▸ **PASSAGE GIVEN**:
/---

Hitchslapped - The best of Christopher Hitchens

AnimalsForCrackers says...

First off, major LOL, I'm an atheist, so thanks for assuming I'm Christian but I ain't.

Ok, I'm wrong. You're not religious but you certainly come off as excessively and disproportionately apologetic/sympathetic towards it. Sort of an anecdote that being an atheist doesn't necessarily mean one can think clearly about all things, but is that because I've been unable to understand you or is that because you've been unable to properly lay-out-on-the-table your position?.


I believe Hitchens, Dawkins, Harris, and those like them are doing atheists everywhere a disservice with their absolutist language (i.e. all religious people are crazy, stupid, etc., all religions are evil, etc., and so on and so forth). This makes atheists everywhere look like some kind of reverse hate-mongers.

This is a modification of your previous statement that they were just as fundamentalist as those they criticize, which I think is a tad more reasonable but still way off the mark. Please show the evidence that Dawkins, Hitchens, Harris, or Dennett is as fundamentalist and hateful as the religious fundamentalists they criticize (or have made blanket statements about all religious people). This is a statement you made earlier and you should have no problem backing this up. I'm pissed off because you're carelessly saying stuff like this as if its an established fact. It is not. You have all your work ahead of you.

Also, Dawkins et al. do NOT just run around crudely saying ALL religious people are stupid, deluded, or idiots. This is a strawman. They reserve their scorn of the religious mindset in proportion to their nastiness/harm to society. They're very careful to not make blanket statements regarding those who, through no choice of their own, were brought up religiously and have not been able to shake it off.

\---

▸ **JOBS**:
- A) List each writer the Hitchens forum thread names as criticizing religion or religious fundamentalists.
- B) Carry on writing the Hitchens forum thread from its final sentence onward.

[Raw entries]
/---

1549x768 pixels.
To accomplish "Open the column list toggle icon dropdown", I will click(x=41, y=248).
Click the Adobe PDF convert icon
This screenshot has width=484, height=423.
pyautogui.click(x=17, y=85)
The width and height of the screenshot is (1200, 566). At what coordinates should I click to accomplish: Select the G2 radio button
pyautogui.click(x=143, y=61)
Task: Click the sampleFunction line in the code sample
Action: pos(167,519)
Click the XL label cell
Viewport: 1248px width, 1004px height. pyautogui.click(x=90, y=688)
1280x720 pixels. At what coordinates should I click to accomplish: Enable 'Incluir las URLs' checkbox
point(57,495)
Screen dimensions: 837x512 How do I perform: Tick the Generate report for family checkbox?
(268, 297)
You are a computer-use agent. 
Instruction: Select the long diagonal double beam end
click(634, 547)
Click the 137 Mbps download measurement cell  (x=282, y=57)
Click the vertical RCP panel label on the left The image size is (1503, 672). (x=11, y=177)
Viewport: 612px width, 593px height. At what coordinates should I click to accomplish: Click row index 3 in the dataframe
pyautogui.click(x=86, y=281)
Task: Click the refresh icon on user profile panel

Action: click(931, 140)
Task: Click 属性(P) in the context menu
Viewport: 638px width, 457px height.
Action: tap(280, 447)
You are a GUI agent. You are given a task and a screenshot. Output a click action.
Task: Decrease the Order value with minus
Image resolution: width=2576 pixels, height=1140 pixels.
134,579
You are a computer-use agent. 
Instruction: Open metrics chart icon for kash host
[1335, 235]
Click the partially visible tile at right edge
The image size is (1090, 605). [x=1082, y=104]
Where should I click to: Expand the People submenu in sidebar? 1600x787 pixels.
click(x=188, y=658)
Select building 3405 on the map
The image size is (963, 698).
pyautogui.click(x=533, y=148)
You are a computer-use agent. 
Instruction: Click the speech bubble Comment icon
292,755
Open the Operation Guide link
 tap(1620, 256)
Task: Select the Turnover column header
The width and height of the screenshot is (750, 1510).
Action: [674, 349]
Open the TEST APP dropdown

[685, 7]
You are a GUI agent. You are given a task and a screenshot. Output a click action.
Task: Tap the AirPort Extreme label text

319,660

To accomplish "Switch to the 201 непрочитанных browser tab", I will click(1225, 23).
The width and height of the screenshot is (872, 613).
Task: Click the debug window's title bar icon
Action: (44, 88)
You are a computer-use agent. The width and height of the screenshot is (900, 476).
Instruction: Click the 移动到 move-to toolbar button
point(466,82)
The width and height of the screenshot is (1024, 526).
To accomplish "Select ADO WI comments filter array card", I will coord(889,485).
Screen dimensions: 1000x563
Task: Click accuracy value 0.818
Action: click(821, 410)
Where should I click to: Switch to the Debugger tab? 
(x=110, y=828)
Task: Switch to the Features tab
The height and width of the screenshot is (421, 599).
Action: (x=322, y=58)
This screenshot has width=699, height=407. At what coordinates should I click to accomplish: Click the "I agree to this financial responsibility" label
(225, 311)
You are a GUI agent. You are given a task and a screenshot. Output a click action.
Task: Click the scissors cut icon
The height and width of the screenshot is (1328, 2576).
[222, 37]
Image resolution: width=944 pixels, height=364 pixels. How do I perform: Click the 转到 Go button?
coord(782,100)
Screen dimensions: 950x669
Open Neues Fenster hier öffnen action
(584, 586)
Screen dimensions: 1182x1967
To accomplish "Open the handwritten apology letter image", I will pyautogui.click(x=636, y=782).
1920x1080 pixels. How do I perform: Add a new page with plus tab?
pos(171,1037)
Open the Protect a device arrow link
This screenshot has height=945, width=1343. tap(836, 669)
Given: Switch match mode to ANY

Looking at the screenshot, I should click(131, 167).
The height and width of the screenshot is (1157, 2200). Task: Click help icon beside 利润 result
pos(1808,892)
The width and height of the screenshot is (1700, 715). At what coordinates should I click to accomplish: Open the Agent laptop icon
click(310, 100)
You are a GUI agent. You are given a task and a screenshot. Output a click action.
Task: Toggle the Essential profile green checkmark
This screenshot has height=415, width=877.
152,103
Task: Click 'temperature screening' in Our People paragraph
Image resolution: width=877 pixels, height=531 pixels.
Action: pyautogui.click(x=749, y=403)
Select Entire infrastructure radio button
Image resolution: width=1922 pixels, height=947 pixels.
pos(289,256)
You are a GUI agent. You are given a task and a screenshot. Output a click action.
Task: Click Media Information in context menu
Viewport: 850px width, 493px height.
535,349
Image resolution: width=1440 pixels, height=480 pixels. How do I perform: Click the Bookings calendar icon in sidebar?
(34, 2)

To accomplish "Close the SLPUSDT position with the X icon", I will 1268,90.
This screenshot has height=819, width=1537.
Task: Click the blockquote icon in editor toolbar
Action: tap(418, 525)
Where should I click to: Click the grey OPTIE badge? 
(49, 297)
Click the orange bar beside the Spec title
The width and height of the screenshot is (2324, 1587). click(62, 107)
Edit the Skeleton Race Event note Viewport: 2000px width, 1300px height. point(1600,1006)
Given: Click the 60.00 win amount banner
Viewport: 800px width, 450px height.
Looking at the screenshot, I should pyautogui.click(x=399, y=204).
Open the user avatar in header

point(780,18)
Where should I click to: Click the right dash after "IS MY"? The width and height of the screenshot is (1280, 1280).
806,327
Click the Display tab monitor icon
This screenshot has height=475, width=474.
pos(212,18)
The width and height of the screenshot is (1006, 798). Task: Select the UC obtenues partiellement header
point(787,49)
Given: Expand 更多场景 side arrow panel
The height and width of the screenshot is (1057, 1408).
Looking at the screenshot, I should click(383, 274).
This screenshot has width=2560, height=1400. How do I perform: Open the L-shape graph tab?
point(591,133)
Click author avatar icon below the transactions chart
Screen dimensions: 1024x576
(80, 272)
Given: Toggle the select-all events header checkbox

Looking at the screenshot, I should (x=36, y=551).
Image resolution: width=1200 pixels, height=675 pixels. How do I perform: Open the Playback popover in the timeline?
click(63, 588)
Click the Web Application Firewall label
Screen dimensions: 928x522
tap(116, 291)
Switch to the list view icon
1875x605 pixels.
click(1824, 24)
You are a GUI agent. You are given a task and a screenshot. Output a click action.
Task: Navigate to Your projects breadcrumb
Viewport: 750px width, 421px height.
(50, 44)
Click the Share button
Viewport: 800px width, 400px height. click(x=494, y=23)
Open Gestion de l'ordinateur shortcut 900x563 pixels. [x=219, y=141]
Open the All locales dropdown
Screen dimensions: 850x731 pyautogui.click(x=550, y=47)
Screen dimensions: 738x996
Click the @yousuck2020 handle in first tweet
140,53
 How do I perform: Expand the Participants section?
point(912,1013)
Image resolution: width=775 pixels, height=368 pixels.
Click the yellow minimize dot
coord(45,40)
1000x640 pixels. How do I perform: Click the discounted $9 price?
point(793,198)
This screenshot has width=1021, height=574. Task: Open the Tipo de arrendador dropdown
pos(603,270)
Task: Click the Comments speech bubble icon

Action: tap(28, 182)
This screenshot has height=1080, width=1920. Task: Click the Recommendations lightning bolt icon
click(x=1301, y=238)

\---

▸ **OUTPUTS**:
- A) Hitchens, Dawkins, Harris, Dennett

- B)
Yes, people who believe things for which there is no evidence ARE deluded, irregardless of the offense taken at such a statement. You should already understand that these men value truth over comfortable lies, and when informing someone of their delusions (for example, taking calls from a religious listener on a radio station) they (with not the not surprising at all exception of Hitchens) tend to be very explicit in explaining that they aren't being contemptuous or disdainful when they say say this, it is simply the truth. They do not just outright rudely call people idiots or morons. I'd like to see an example of this as I've never seen it.



It is exactly the kind of language of the fundamentalist opponents they profess to hate. Think about radical Islam--we're all Western devils because we don't subscribe to Sharia law, right?

Exactly, eh? Well then you should have no problem supplying some quotes with the full context (no quotemines) that measure up then. Regurgitating ignorant, second-hand blanket statements don't count.


The link I posted that compared Hitchens to Malcom X is spot on. Malcom X got a lot of media attention for his radical views, but in the end what did he accomplish? We don't celebrate Malcom X Day, you'll notice. Martin Luther King's Jr.'s message of cooperation and mutual understanding is what moved people's hearts on both sides of the divide and got us moving forward as a country, not Malcom X's divisiveness.

This comparison is vague as hell. One could replace Hitchens with most any influential/controversial thinker and it would still sound as if it were authoritative. Who the hell is saying Christopher Hitchens HAS to be that guy and why? There's plenty of room for all kinds, the MLKs and the Malcom-Xs. Basically you want Christopher to be something other than what he is.


Confronting and dealing with those people is going to require cooperation and dialogue between both the religious and non-religious people, between theists and atheists, between gnostics and agnostics.

You'll find no disagreement there from me. We only differ in our approach.


The failure of incredibly intelligent men like Hitchens to see this and their insistence on furthering the divisiveness on this issue is a great tragedy in my opinion. They don't see the forest through the trees. You want to prevent religion from dominating the political and cultural scene? So do a lot of religious people (the vast majority in most Western states). And their numbers VASTLY outnumber the atheists. Insulting those people who are clearly your potential allies hardly seems like a good way to go about getting them to see your point of view."

Do you really believe those leaders of the major religious institutions will relinquish their incommensurable power and malign influence on society if atheists (and the common people in general) just start fawning and kissing their asses and showing undue respect to these self-appointed, inherently corrupt, deluded arbiters of a lying morality? Pointing out their harmful ideology is hurting the cause of reason? You're placing far too much importance on tone and not truth.


When was the last time someone called you an idiot and you just sat there calmly and said, "You know what, you're right! I AM an idiot!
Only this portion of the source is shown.